Plaza Ñuñoa is found in the Ñuñoa commune of Santiago, Chile, located in the eastern part of the city. It is classic meeting place well known for its cultural centers, entertainment venues, restaurants, bars, nightlife, and ice cream stores. Plaza Ñuñoa is also where an alternative music scene fomented.

==Location==

Plaza Ñuñoa is located between Irarrázaval Avenue and Duble Almeyda Avenue and between Jorge Washington street and Manuel de Salas street. The plaza also extends north of Irarrázaval Avenue. The closest metro station is Irarrázaval or Plaza Egaña , neither of which are particularly close to the Plaza. The plaza is accessible on any of the buses that go from the center of Santiago to La Reina commune: 227, 403, 422, 505, 513, 514.

==History==

The neighborhood development began with adjacent lots along Irarrázaval Avenue. The large palm trees on the southern side of the avenue make the plaza visually appealing. When the trolleys started passing through and small shops began to appear, activity intensified in the sector. Plaza Ñuñoa became important at the end of the 1960s, with increased urbanification of the side of the city nearer to the mountains. In carrying out a study about social psychology, memory, and spatiality in Santiago, Chile scholars focused on Plaza Ñuñoa.
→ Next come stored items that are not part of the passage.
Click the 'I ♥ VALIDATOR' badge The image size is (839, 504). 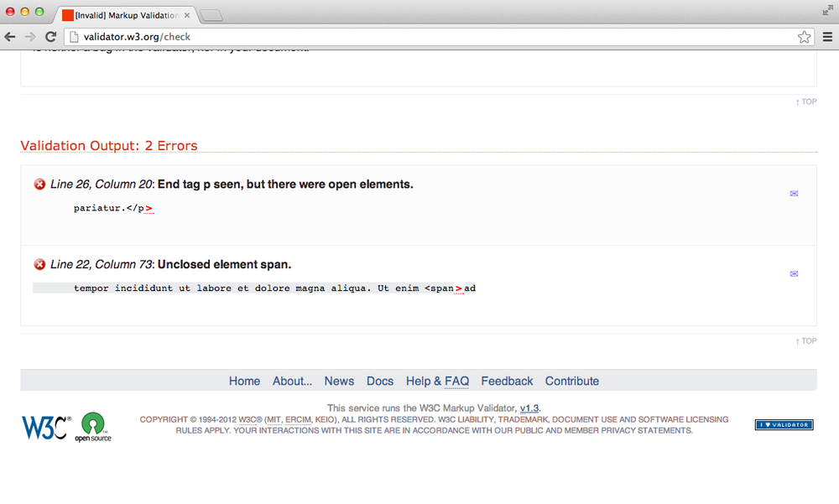(784, 424)
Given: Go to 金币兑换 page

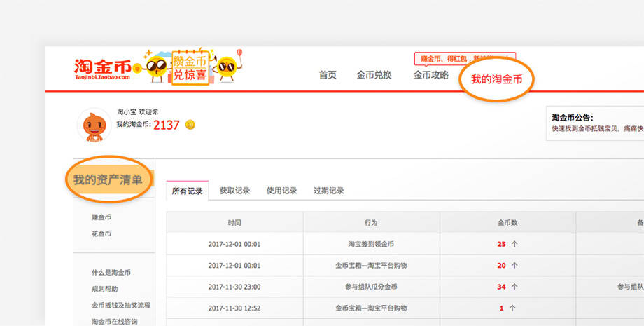Looking at the screenshot, I should [x=374, y=76].
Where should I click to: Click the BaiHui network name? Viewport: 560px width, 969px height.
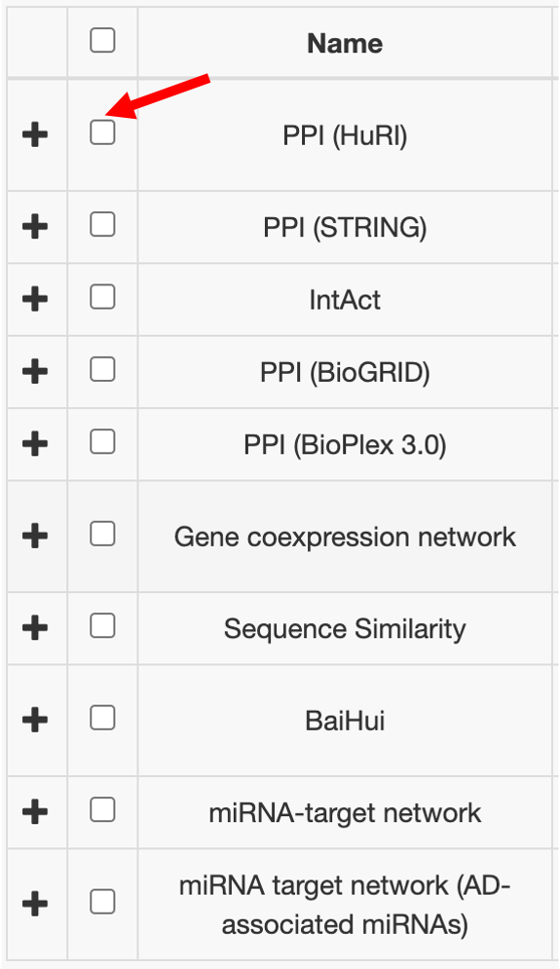(345, 721)
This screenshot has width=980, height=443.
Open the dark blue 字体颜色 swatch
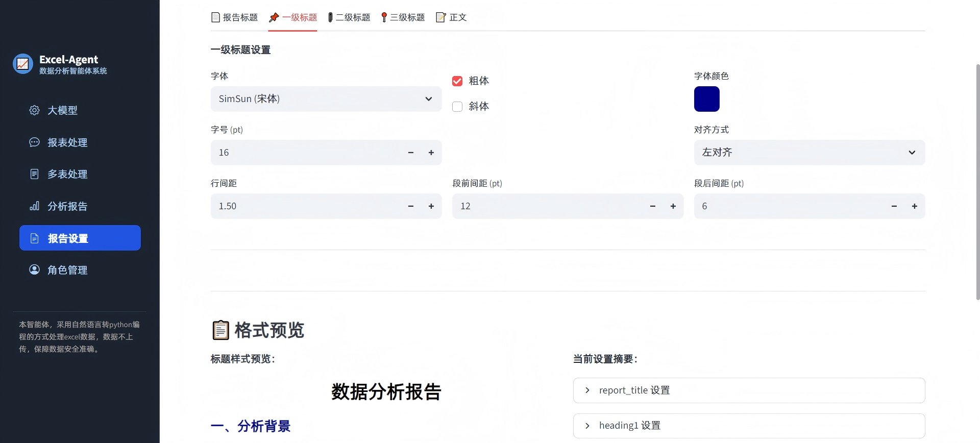pyautogui.click(x=706, y=99)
In the 1980s Plaza Ñuñoa became the beer drinking destination of intellectuals and students who frequented bar Las Lanzas, a place that began to be identified as cultural and leftist. There is also a bar and nightclub called La Batuta that provided a location for the burgeoning rock scene in Chile beginning in 1989.

Established at Plaza Ñuñoa in the 1970s, Teatro Universidad Católica, formerly called Teatro Dante, is a theatre on Jorge Washington street that attracts world-class productions.

==Plaza Ñuñoa in literature==

The plaza has provided the setting for numerous Chilean novels, including those by authors such as Dauno Tótoro Taulis, Ramón Díaz Eterovic, Cristóbal Peña, Ricardo E. Rodríguez, Jesús Sepúlveda, Elizabeth Subercaseaux and Carlos Labbé. The novel The Private Lives of Trees, by the Chilean author, Alejandro Zambra, and Juan Villegas Morales' Yo Tenía un Compañero both feature the plaza.